Could you resume the page about the journal Regulatory Toxicology and Pharmacology, given below, and write what follows its last sentence?
─── PAGE EXCERPT ───
Regulatory Toxicology and Pharmacology
- Discipline: Toxicology and pharmacology
- Language: English
- Edited by: Lesa L. Aylward; Martin van den Berg;

Publication details
- History: 1981–present
- Publisher: Elsevier on behalf of the International Society of Toxicology & Pharmacology
- Frequency: Monthly
- Impact factor: 3.271 (2021)

Standard abbreviations
- ISO 4: Regul. Toxicol. Pharmacol.

Indexing
- CODEN: RTOPDW
- ISSN: 0273-2300
- LCCN: 81646304
- OCLC no.: 485750423

Links
- Journal homepage; Online access;

= Regulatory Toxicology and Pharmacology =

Regulatory Toxicology and Pharmacology is a monthly peer-reviewed scientific journal which covers legal aspects of toxicological and pharmacological regulations. It is published by Elsevier on behalf of the International Society of Regulatory Toxicology & Pharmacology. The current co-editors-in-chief are Lesa L. Aylward and Martin van den Berg.

== Conflicts of interest ==

In 2002, a group of 45 academics wrote a letter accusing the journal of a concealed pro-industry bias, a possible lack of full and independent peer review, and a failure to disclose conflicts of interest, citing a case in which Gio Batta Gori, then-current editor-in-chief, was paid $30,000 by the Tobacco Institute to write an article later published in the journal dismissing the health risks of secondhand smoke. The letter's coordinator later commented that the journal "reads like an industry trade publication, but it's masked as a peer-reviewed journal" and that it lacked any "credible peer-review process." In response, the journal's publisher implemented a conflict of interest disclosure policy at the journal in January 2003, shortly before the correspondence was published.
─── RECORDED DATA ───
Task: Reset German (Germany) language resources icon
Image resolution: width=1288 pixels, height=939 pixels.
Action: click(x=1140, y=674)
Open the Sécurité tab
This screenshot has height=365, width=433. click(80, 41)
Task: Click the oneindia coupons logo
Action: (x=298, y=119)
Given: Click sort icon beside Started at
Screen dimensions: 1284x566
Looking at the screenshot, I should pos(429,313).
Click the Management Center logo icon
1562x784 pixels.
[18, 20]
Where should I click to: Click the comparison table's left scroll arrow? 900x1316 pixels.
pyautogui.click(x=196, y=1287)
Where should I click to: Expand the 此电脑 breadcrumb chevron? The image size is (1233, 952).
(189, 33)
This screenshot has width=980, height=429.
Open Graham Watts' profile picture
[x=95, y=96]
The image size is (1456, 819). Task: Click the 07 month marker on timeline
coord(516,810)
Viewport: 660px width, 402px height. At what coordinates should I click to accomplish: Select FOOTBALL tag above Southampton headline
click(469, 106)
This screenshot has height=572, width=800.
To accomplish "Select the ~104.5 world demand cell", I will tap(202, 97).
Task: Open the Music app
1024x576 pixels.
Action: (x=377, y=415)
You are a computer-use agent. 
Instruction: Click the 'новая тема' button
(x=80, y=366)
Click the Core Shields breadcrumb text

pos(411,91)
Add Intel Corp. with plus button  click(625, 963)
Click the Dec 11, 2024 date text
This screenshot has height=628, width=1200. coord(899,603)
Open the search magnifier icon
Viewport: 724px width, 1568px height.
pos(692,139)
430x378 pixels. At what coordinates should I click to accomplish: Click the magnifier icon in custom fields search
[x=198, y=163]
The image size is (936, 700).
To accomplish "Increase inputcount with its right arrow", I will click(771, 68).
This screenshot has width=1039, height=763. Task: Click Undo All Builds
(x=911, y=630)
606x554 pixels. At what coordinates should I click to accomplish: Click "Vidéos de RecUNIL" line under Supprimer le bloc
───
# EXERCISE RESULT:
An analysis of 52 articles published in the journal about tobacco or nicotine between January 2013 and June 2015 identified that among 50 of them at least one of the authors had ties with tobacco industry. In 38 of those 50 papers, the conclusions were positive for the industry while none was negative. The two papers without any ties to the industry had conclusions negative towards the industry. The authors of the article question the confidence the scientific community can have in the journal.

In December 2025, the journal retracted an influential article published in 2000 that argued that Glyphosate was not a carcinogen. The journal's co-editor, Martin van den Berg said the retraction "was necessary to maintain the scientific integrity of the journal". The article's conclusion were based in part on internal unpublished studies by American agricultural company Monsanto, the makers of Roundup, a glyphosate-based herbicide, while already published studies were not taken into account. The authors may have been paid by Monsanto, and Monsanto employers may have written part of the study, a Monsanto practice exposed in 2024.

== Abstracting and indexing ==
The journal is abstracted and indexed in EMBASE, EMBiology, and Scopus.

According to the Journal Citation Reports, the journal has a 2014 impact factor of 2.031, ranking it 56th out of 87 journals in the category "Toxicology" and 146th out of 254 journals in the category "Pharmacology & pharmacy".